GOAL: Can you scale the data, starting at the line that has "Hueman theme (247, 2485)" and running through the last line, both included? Rewrite each of those lines with its text unchanged, and multiply every coordinate in the answers by 0.45, rounding to whole numbers with halves going up.
○ ○ ○ ○ ○
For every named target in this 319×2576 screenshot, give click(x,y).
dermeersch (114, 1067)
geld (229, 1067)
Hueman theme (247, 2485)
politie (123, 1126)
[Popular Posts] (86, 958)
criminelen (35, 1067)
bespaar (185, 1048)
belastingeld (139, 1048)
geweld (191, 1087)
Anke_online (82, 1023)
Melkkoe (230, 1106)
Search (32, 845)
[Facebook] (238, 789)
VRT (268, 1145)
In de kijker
○ ○ ○ ○ ○
COMPLETE OUTPUT:
Hueman theme (111, 1118)
politie (55, 507)
[Popular Posts] (39, 431)
criminelen (16, 480)
bespaar (83, 472)
belastingeld (63, 472)
geweld (86, 489)
Anke_online (37, 460)
Melkkoe (104, 498)
Search (14, 380)
[Facebook] (107, 355)
VRT (121, 515)
In de kijker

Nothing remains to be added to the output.